I was asked to do some bibliography regarding how sequencing results are stored and especially how databases regarding NGS results are designed in most cases but I've found more articles about the IT requirements for storage of sequencing data than about database designs for the storage of these sequencing data, this is why I am here.
The facility where I am doing my internship is planning to create a database in order to store the sequencing results after its generation and analysis (mostly DNA seq data). We start from scratch, for the moment our run data is still stored on our server in their origin folder, same for the Fastq files and other files (BAM, FastQC...) but in the future we would like to organize it better because we are planning to perform de novo assembly on all of our collection and the results (Fastq especially) have to be easily accessible thanks to a user-friendly interface to the searchers of the facility. For the moment my only database reference would be the NCBI SRA database but I am not sure if its construction is really relevant for our goal which will be a private database containing mostly genomes and for only around 6000 micro-organisms DNA sequences.

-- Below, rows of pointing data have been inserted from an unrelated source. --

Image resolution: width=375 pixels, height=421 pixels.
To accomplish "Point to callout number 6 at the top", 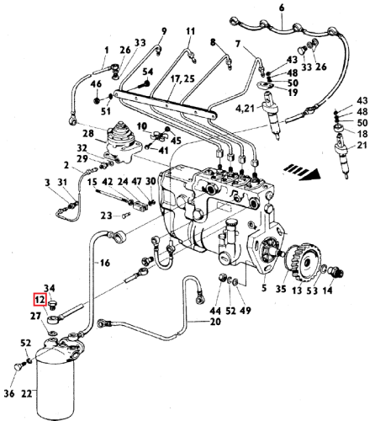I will (283, 8).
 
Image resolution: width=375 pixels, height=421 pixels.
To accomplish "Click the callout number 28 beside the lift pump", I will (87, 134).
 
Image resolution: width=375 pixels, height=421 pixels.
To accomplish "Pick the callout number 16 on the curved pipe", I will (104, 264).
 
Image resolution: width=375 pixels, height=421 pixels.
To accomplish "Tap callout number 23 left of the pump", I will (105, 216).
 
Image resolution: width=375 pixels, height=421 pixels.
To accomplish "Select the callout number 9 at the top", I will (164, 32).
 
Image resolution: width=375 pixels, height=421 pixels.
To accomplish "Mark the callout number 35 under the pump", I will (282, 290).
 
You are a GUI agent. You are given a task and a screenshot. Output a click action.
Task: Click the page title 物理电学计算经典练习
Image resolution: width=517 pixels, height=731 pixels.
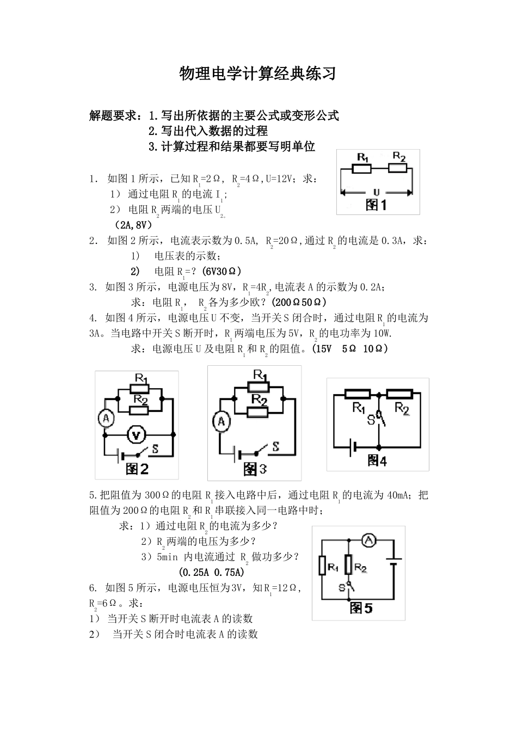coord(258,74)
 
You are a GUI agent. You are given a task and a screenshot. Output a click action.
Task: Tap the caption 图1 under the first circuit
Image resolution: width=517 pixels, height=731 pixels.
coord(376,205)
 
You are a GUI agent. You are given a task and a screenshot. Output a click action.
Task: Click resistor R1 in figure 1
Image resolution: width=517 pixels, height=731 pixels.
coord(362,169)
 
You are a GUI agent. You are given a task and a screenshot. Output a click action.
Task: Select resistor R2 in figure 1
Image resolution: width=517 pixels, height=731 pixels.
coord(398,168)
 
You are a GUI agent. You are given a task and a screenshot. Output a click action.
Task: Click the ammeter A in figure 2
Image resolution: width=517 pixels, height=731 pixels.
coord(105,418)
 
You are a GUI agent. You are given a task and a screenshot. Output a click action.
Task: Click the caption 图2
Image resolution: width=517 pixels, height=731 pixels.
coord(137,469)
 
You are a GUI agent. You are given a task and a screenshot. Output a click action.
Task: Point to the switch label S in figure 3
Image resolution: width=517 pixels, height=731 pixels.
coord(275,447)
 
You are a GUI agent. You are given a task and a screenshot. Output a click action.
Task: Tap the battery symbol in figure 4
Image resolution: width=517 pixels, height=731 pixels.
coord(354,447)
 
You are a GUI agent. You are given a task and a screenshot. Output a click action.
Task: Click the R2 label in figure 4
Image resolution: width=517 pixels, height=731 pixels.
coord(402,408)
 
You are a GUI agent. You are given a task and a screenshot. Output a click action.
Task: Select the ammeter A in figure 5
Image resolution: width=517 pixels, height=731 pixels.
coord(369,540)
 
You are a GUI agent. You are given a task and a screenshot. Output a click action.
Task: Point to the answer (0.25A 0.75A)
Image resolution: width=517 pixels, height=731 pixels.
coord(211,572)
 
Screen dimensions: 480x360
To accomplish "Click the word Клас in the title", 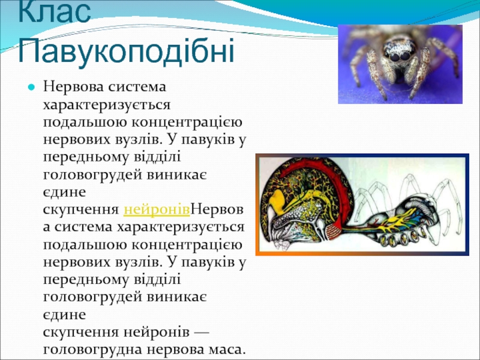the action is (55, 11).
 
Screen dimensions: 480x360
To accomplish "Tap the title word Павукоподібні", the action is (126, 50).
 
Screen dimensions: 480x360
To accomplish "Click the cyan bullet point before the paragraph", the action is (31, 87).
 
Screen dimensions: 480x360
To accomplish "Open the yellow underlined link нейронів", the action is (157, 209).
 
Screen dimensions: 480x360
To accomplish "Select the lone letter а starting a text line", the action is (47, 227).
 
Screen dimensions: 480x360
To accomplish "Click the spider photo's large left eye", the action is (395, 57).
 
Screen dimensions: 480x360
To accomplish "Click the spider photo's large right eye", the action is (406, 56).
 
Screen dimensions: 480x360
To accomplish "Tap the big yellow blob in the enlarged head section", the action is (278, 199).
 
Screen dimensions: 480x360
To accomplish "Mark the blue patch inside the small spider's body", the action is (419, 220).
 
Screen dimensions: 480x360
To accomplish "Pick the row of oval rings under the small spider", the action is (403, 238).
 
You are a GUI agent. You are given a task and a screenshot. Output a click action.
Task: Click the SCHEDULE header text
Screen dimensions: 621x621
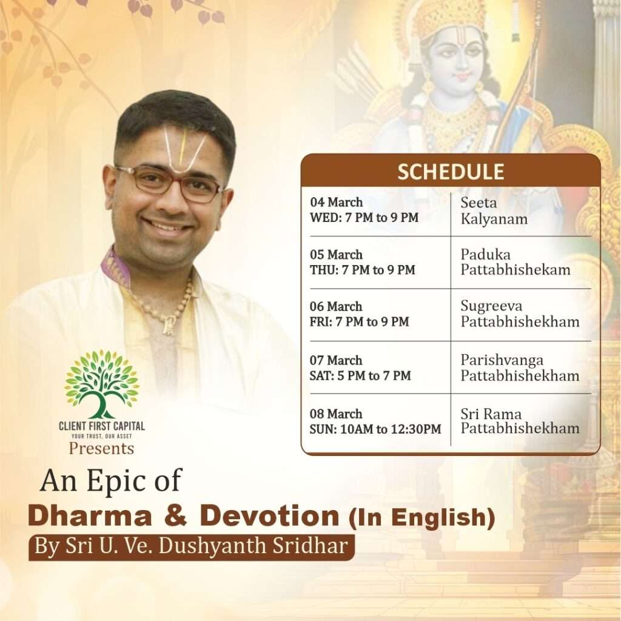tap(451, 172)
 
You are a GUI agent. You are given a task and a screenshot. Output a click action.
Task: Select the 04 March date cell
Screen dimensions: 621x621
tap(336, 202)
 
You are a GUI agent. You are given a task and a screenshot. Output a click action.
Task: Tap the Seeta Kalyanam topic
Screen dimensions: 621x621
tap(494, 210)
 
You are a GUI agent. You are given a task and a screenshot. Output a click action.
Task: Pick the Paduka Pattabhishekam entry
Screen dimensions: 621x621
tap(515, 262)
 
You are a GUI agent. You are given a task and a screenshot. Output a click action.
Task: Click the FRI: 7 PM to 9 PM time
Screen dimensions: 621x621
tap(359, 321)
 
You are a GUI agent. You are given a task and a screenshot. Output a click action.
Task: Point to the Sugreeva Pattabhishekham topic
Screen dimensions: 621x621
tap(520, 314)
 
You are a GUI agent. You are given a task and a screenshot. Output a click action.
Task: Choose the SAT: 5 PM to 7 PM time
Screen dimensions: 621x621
tap(360, 375)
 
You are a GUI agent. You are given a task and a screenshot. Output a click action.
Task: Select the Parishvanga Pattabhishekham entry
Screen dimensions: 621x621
tap(520, 368)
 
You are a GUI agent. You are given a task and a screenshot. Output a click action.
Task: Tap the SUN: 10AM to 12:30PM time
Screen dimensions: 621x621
tap(375, 429)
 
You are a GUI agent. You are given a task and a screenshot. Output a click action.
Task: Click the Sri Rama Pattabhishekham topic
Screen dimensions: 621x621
tap(520, 421)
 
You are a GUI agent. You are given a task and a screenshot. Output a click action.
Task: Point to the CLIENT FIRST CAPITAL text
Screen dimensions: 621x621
tap(102, 426)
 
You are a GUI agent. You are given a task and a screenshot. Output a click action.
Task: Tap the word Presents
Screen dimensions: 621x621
tap(101, 449)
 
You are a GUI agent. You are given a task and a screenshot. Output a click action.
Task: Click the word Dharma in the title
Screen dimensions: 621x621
tap(90, 515)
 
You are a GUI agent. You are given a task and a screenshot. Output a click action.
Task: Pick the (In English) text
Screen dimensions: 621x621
tap(422, 517)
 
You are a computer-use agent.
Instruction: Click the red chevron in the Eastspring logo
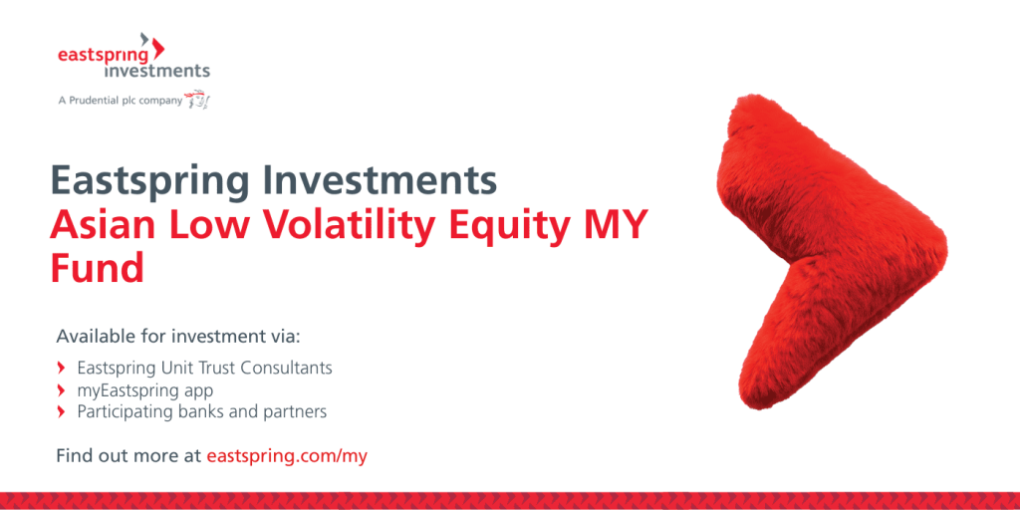158,49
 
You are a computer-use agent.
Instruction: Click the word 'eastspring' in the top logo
104,56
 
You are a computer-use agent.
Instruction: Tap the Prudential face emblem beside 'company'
197,99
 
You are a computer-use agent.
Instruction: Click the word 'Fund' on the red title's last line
97,267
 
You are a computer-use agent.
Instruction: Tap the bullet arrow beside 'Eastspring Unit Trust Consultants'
61,369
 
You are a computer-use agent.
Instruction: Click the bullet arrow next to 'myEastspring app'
61,390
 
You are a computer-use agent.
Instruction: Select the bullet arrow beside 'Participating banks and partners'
61,411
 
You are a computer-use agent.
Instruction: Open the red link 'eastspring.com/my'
287,456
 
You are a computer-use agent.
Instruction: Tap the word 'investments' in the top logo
152,71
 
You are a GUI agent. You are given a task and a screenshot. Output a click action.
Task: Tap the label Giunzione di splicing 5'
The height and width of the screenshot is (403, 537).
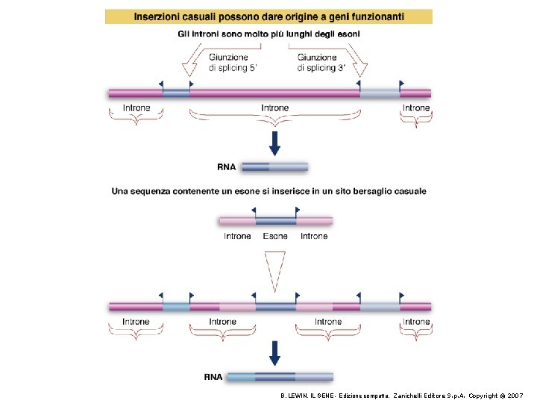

Do you have any reference article/book/website/forum post I could read, person or institution I could contact in order to see how a database to store Next Generation Sequencing results (Fastq files, information on the sequencing run, information on the species...) is constructed ? What kind of database schema is usually adopted and what data is kept in priority ? For example :
- Should we sort data by sample IDs that we created, or by species/strains, by run ...?
- We would keep the Fastq files but not QC files that could be generated again later. If VCF files are generated, it seem to have to be kept, is this the case for alignment BAM files ? Some seem to keep it, some others don't...
- What kind of criteria should we keep : Samples IDs, Run IDs, Library layout (paired end...)... We only have one Illumina NextSeq 550 sequencer, it does not seem to be relevant to add a database column regarding the sequencing platform used for example (as in SRA database)
Don't hesitate if my question isn't clear or if you need more information. I am kind of confused after lots of readings not directly related to the indications I am looking for.
Thank you in advance, any tip might be helpful.